Waarnemingen met de Hubble-ruimtetelescoop laten zien dat het sterrenstelsel DF4 weinig of geen donkere materie bevat. De grote vraag is nu hoe zulke sterrenstelsels zijn ontstaan.
De nieuwe Hubble-waarnemingen zijn gebruikt om de afstand tot sterrenstelsel NGC 1052-DF4 (of kortweg DF4) nauwkeurig te kunnen bepalen. Met behulp van de ruimtetelescoop zijn de helderste rode reuzensterren in het sterrenstelsel opgespoord. Deze sterren kunnen worden gebruikt als ‘standaardkaarsen’, wat wil zeggen dat ze een voorspelbare absolute helderheid hebben. Uit hun schijnbare helderheid – de helderheid zoals we die vanaf de aarde waarnemen – kan daardoor rechtstreeks hun afstand worden berekend.

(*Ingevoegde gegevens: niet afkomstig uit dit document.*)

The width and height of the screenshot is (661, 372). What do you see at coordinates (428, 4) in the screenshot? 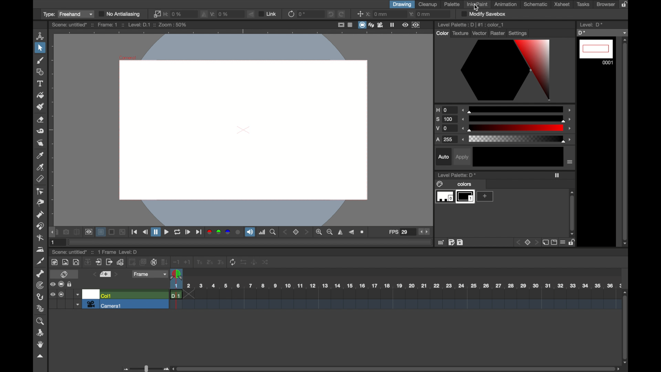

Uit de resultaten concludeert een team van astronomen, onder wie Shany Danieli en Pieter van Dokkum van de Yale Universiteit, dat DF4 ongeveer 61 miljoen lichtjaar van ons verwijderd is. Dat ontkracht de bevindingen van een ander team, onder leiding van Ignacio Trujillo van het Instituto de Astrofísica de Canarias, dat meende dat DF4 veel dichterbij is. Dat laatste zou dan betekenen dat het stelsel toch een normale hoeveelheid donkere materie bevat.

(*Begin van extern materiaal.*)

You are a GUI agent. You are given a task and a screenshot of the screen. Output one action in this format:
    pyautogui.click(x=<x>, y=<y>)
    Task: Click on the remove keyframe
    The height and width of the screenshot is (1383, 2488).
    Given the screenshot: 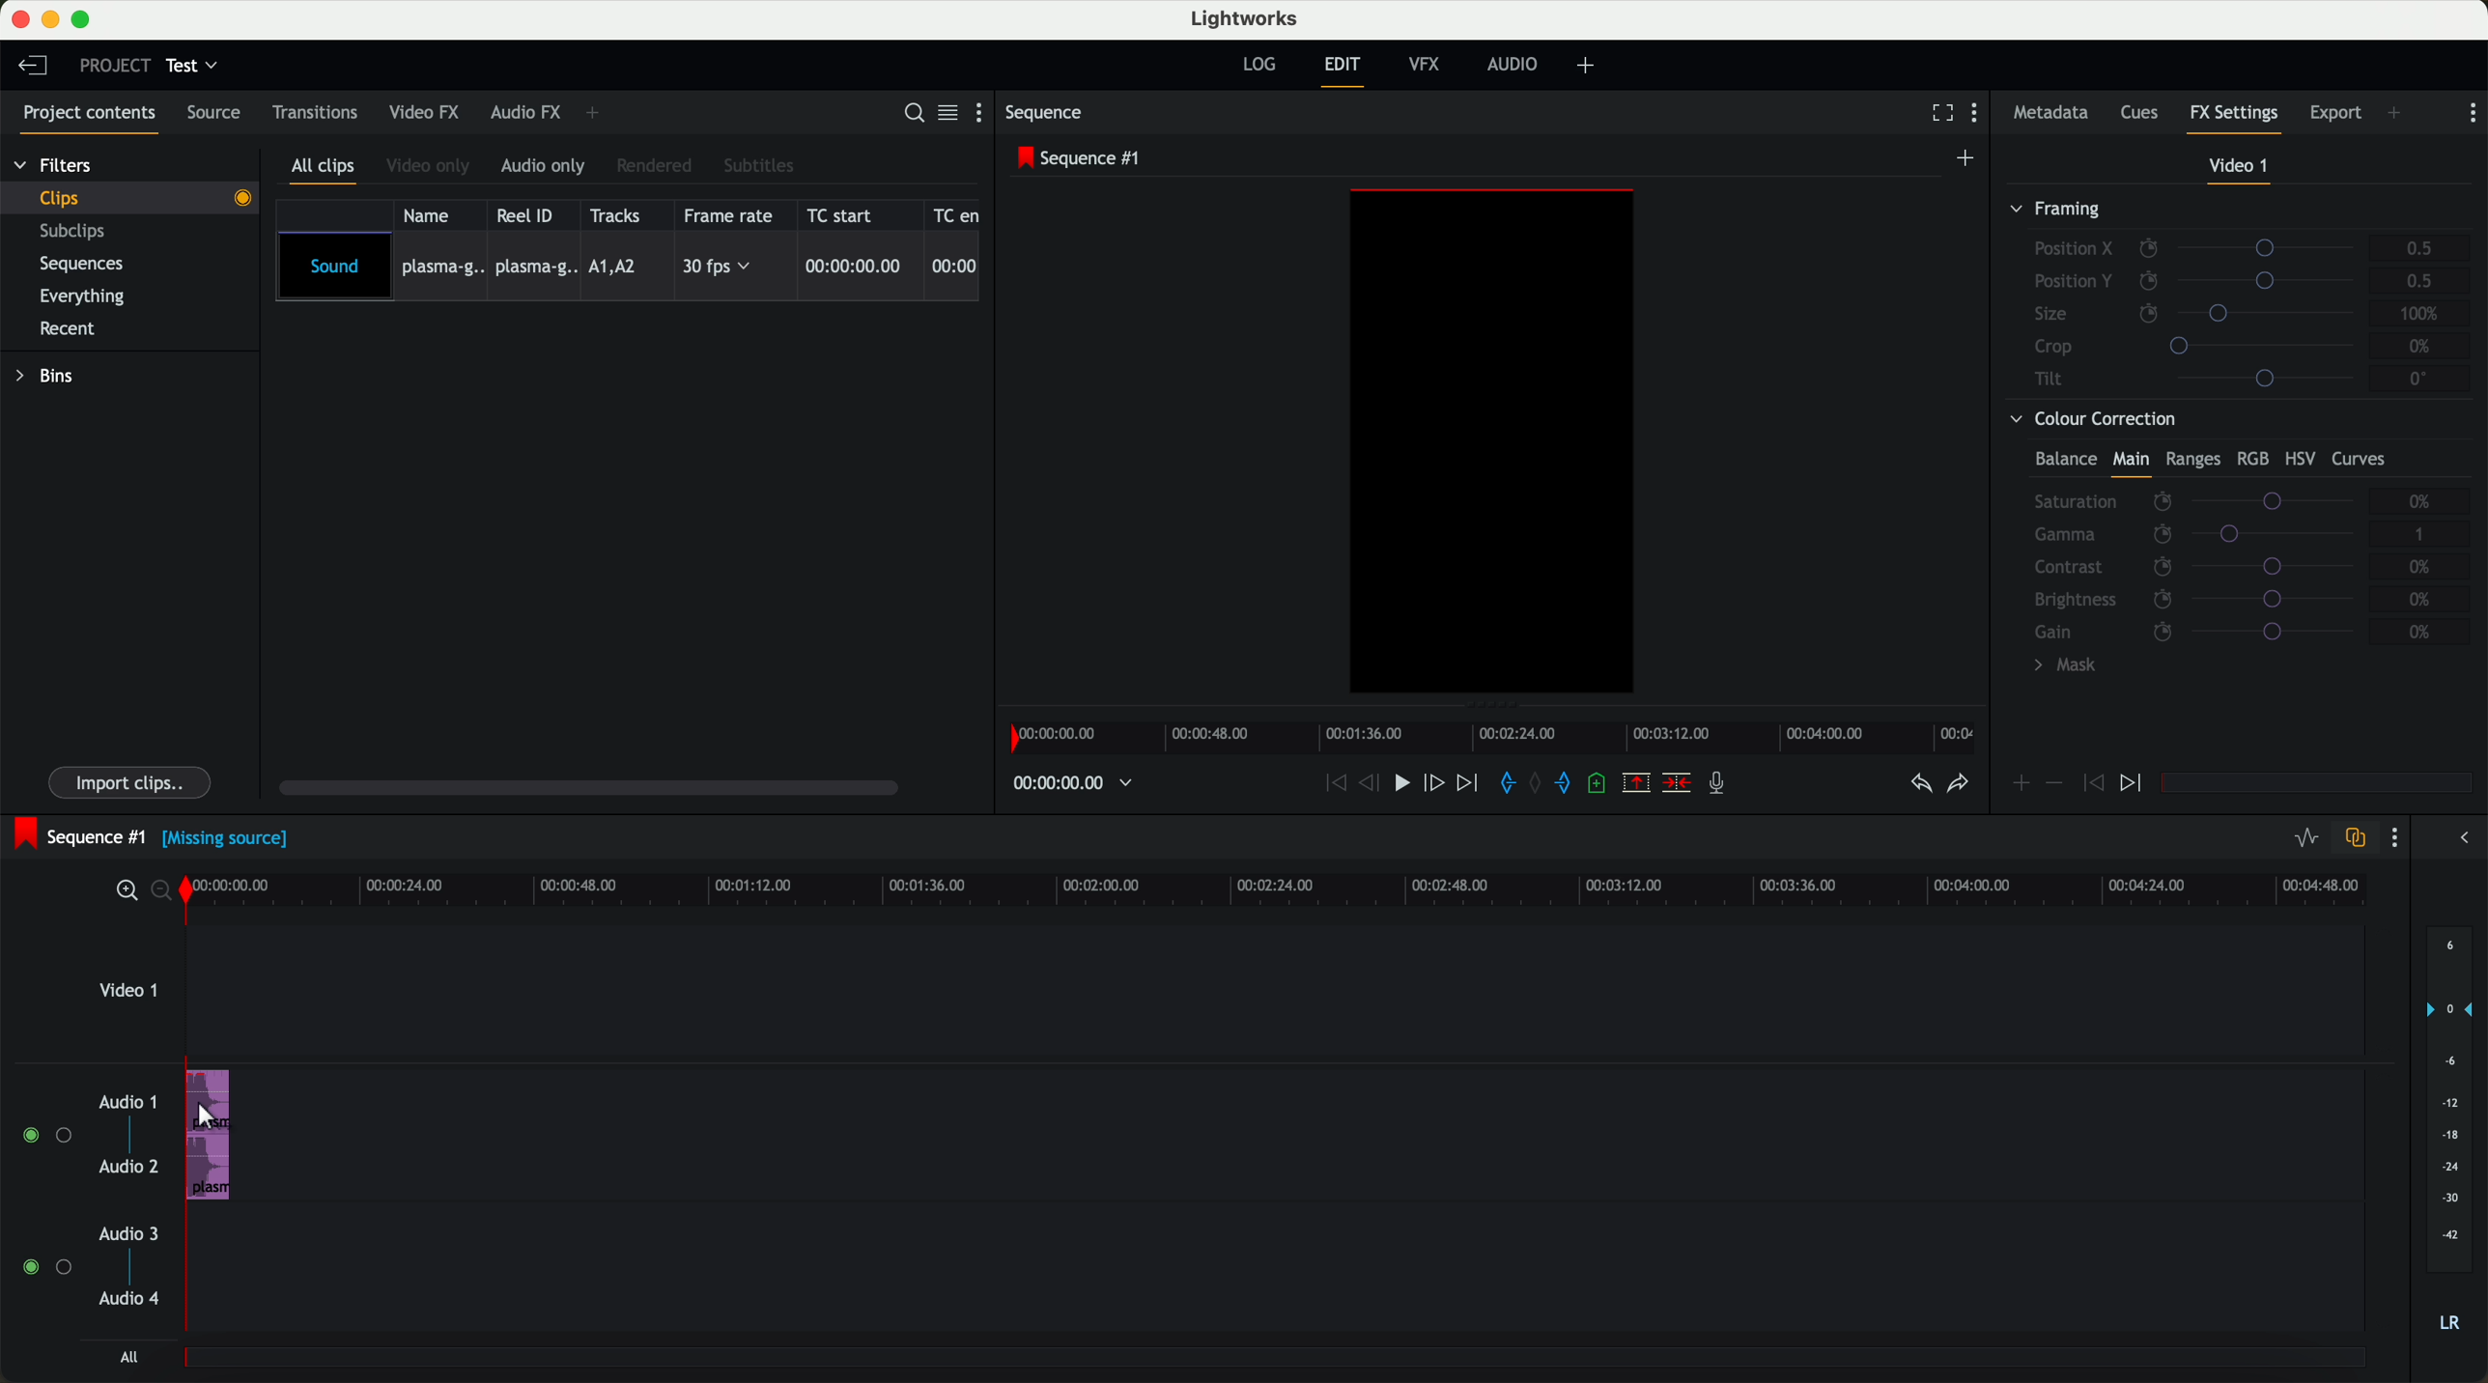 What is the action you would take?
    pyautogui.click(x=2056, y=783)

Als deze onderzoeksresultaten standhouden, zou dat betekenen dat er aan het ontstaan van sommige sterrenstelsels geen grote hoeveelheden donkere materie te pas zijn gekomen
In 2018 ontdekten Van Dokkum en zijn team al een ander sterrenstelsel, DF2, dat eveneens een gebrek aan donkere materie vertoont. Dat werd afgeleid uit de trage snelheden waarmee sterren(hopen) om het centrum van het stelsel cirkelen. Omdat verondersteld wordt dat ongeveer 85 procent van alle materie in het heelal uit donkere materie bestaat, was dat nogal verbazingwekkend.
Inmiddels staan Van Dokkum en collega’s niet meer alleen. Eind september maakte een internationaal team van sterrenkundigen onder leiding van Pavel Mancera Piña (Rijksuniversiteit Groningen en ASTRON) de ontdekking bekend van zes lichtzwakke sterrenstelsels die óók amper donkere materie lijken te bevatten.
Als deze onderzoeksresultaten standhouden, zou dat betekenen dat er aan het ontstaan van sommige sterrenstelsels geen grote hoeveelheden donkere materie te pas zijn gekomen. Het begint erop te lijken dat er in het vroege heelal ook wolken van normaal gas bestonden die van zichzelf al voldoende dichtheid hadden om sterren te kunnen vormen. Maar de discussie hierover is vast nog niet ten einde.